Clear a rabbit hutch regularly to avoid attracting bees and wasps. Sweet foods mustn’t be left lying around. Rabbits love sweets, but the two species may fight over leftover food.
If you do find that bees or wasps have set up home in your rabbit’s hutch, remove your pet immediately. Temporarily rehome her and deal with the infestation.
Would Eating Spiders (Arachnids) Make a Rabbit Sick?
Spiders and rabbits will often cross paths. A spider is likely to spin webs in the corner of a rabbit’s hutch. If your pet doesn’t mind this, you should encourage the behavior. Spiders catch and eat flies. This keeps flies off your rabbit.

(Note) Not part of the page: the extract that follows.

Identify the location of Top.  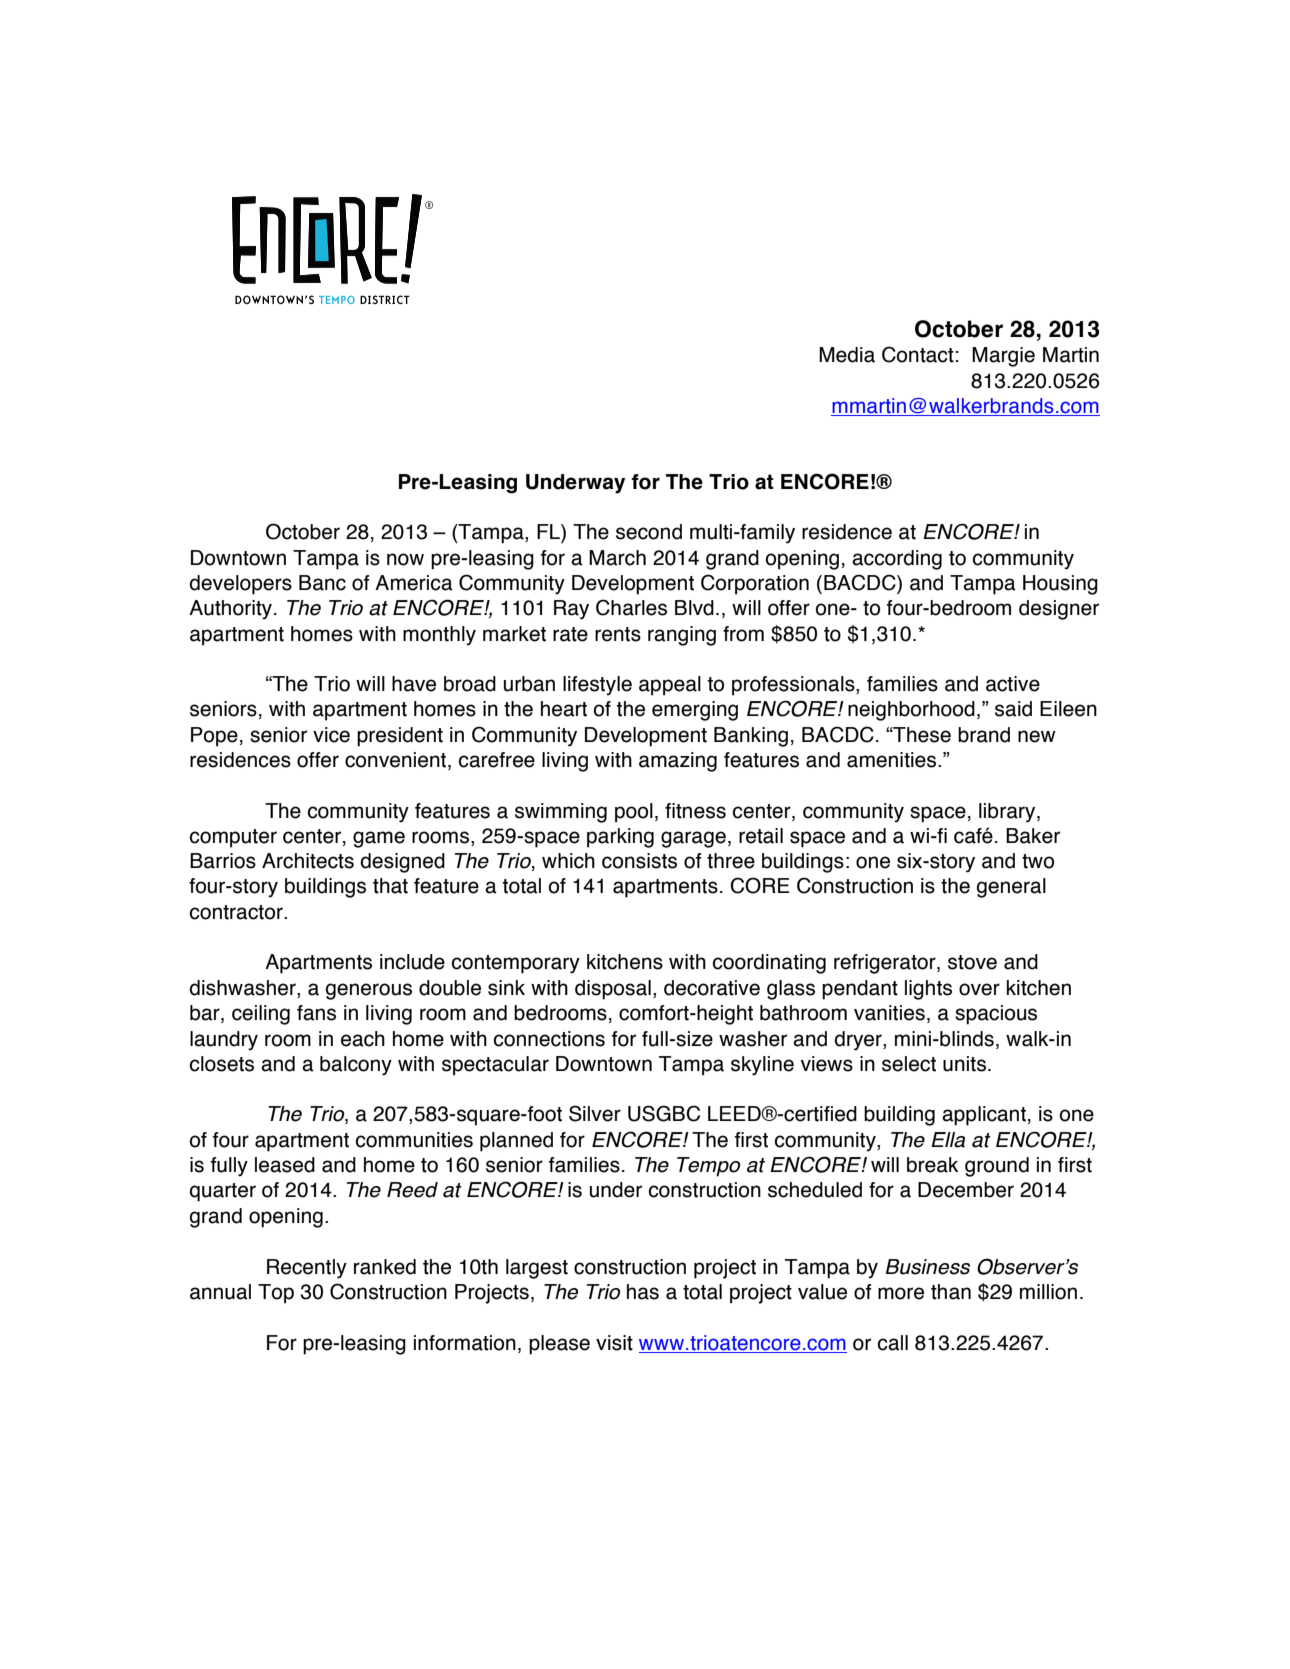
(276, 1294).
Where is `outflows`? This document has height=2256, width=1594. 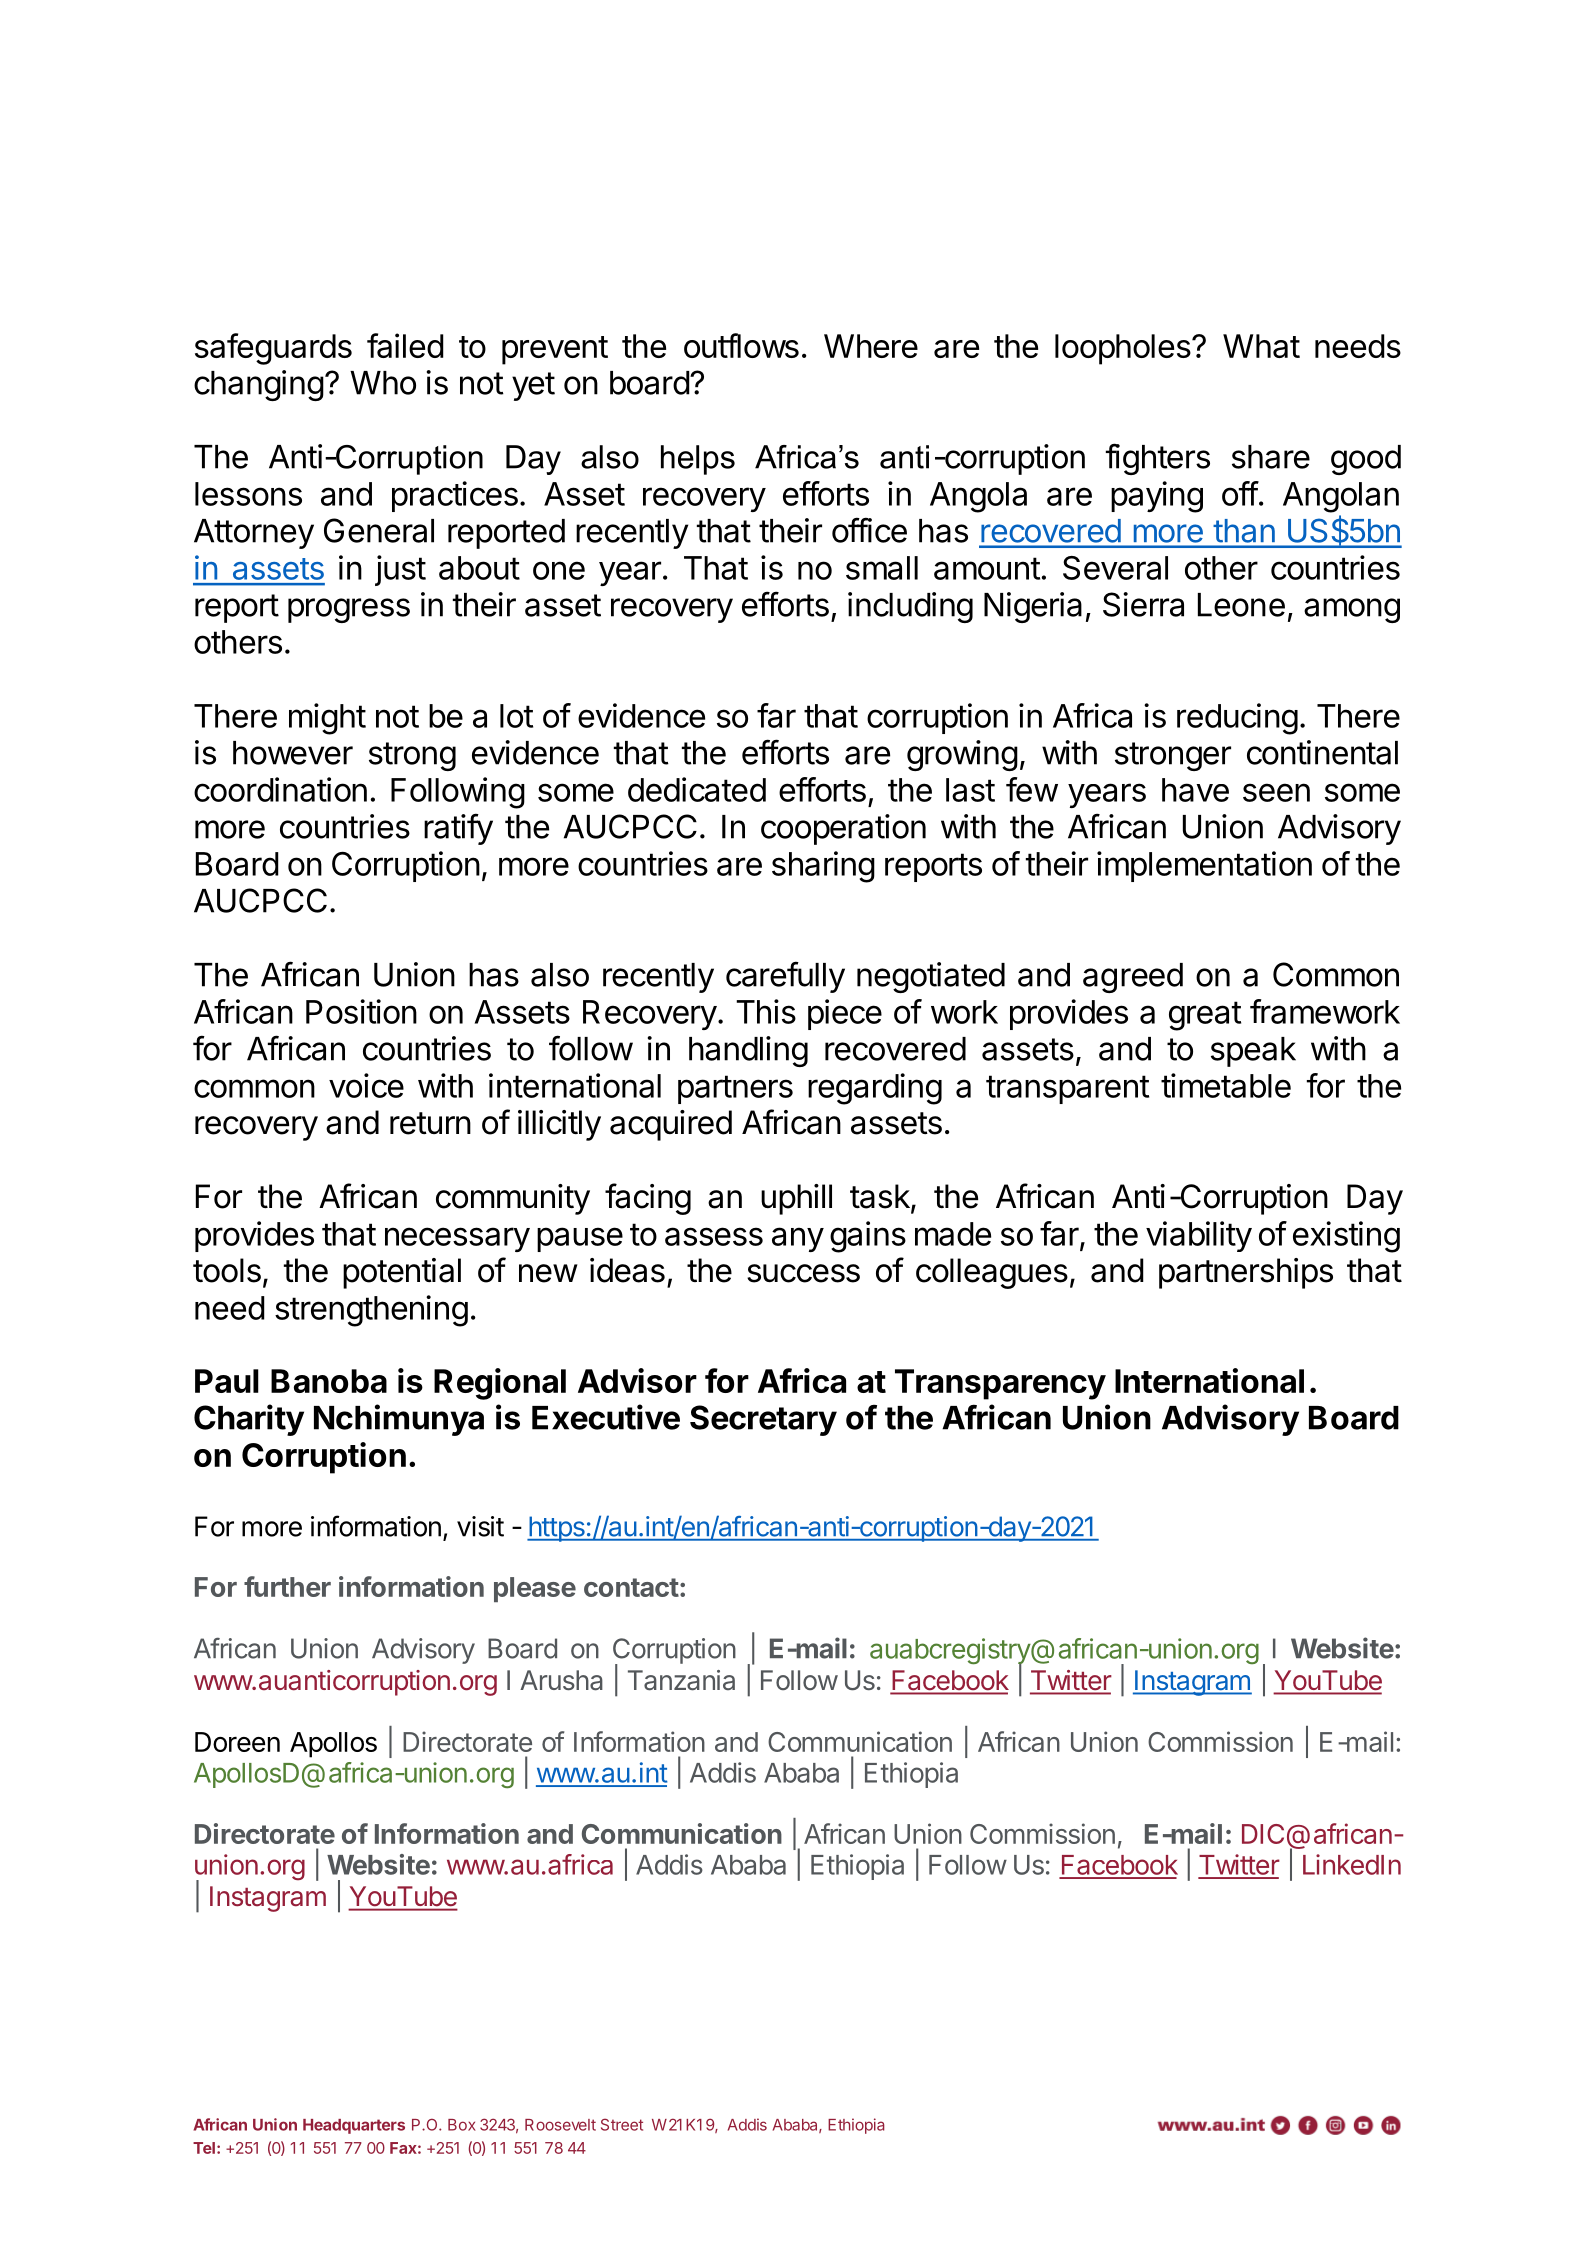 outflows is located at coordinates (741, 345).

Of course, there are some notes of caution that should be sounded. Poisonous spiders are not commonplace in the USA, but they do exist. A rabbit can be hurt or killed by a poisonous spider bite.
Venombyte lists the spiders deemed venomous in America. This information focuses on humans. A rabbit is smaller and weaker, and can be felled by fewer toxins.
Most spiders will not bite a rabbit unless provoked. The spider will be more afraid of the rabbit than vice versa. If your rabbit isn’t interested in eating the spider, they can live in harmony.
Beware of other arachnids, such as scorpions. Aggressive scorpions could cause harm to a rabbit. Pincers and tails stings are both painful and distressing for rabbits.
Discourage your pet from eating insects. It’s unlikely to do her harm, but there are exceptions. There are no health benefits for a rabbit that comes from eating bugs.